--- START ---
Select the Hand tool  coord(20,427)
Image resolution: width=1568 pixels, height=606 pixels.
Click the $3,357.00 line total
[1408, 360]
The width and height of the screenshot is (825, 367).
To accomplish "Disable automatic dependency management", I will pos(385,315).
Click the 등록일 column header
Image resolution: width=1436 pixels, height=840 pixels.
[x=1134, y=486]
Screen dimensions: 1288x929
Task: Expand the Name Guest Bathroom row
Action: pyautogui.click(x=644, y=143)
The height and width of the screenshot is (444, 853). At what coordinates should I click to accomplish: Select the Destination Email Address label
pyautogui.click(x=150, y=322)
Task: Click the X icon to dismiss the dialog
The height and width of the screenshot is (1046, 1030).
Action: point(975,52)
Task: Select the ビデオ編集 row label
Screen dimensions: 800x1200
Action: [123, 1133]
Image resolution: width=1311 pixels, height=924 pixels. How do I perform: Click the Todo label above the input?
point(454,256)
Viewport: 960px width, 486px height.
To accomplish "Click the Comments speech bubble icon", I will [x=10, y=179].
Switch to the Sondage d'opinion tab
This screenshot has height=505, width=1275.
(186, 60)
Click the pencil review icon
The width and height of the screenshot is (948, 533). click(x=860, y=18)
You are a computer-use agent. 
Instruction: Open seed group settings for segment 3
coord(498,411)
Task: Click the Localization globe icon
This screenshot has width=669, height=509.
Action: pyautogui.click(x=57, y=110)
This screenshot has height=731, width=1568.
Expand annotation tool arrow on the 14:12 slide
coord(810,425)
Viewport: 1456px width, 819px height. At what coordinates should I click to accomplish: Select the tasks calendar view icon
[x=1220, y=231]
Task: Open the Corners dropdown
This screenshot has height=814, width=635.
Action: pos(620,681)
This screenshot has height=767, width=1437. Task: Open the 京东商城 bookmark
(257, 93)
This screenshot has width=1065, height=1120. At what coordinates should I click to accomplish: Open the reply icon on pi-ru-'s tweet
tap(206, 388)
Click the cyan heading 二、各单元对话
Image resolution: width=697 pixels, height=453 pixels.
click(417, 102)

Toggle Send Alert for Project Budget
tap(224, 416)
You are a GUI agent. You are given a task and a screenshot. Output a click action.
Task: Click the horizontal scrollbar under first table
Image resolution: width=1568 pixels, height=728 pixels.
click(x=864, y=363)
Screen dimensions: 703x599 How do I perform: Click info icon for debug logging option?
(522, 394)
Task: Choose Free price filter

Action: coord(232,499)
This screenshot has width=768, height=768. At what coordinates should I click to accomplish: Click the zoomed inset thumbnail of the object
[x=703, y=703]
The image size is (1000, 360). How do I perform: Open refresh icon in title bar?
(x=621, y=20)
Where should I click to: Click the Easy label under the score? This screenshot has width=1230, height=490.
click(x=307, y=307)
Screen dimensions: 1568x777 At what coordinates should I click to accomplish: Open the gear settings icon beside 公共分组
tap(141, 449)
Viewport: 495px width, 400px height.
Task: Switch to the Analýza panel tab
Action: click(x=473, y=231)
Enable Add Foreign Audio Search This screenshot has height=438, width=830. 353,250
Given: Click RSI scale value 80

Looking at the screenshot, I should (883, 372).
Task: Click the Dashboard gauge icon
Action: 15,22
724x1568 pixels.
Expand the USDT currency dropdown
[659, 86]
--- END ---
**ASSIGNMENT:**
Taking the records above as input, show every line in which the word "agent" is present.

**RESPONSE AREA:**
You are a computer-use agent. 
You are a GUI agent. You are given a task and a screenshot. Output a click action.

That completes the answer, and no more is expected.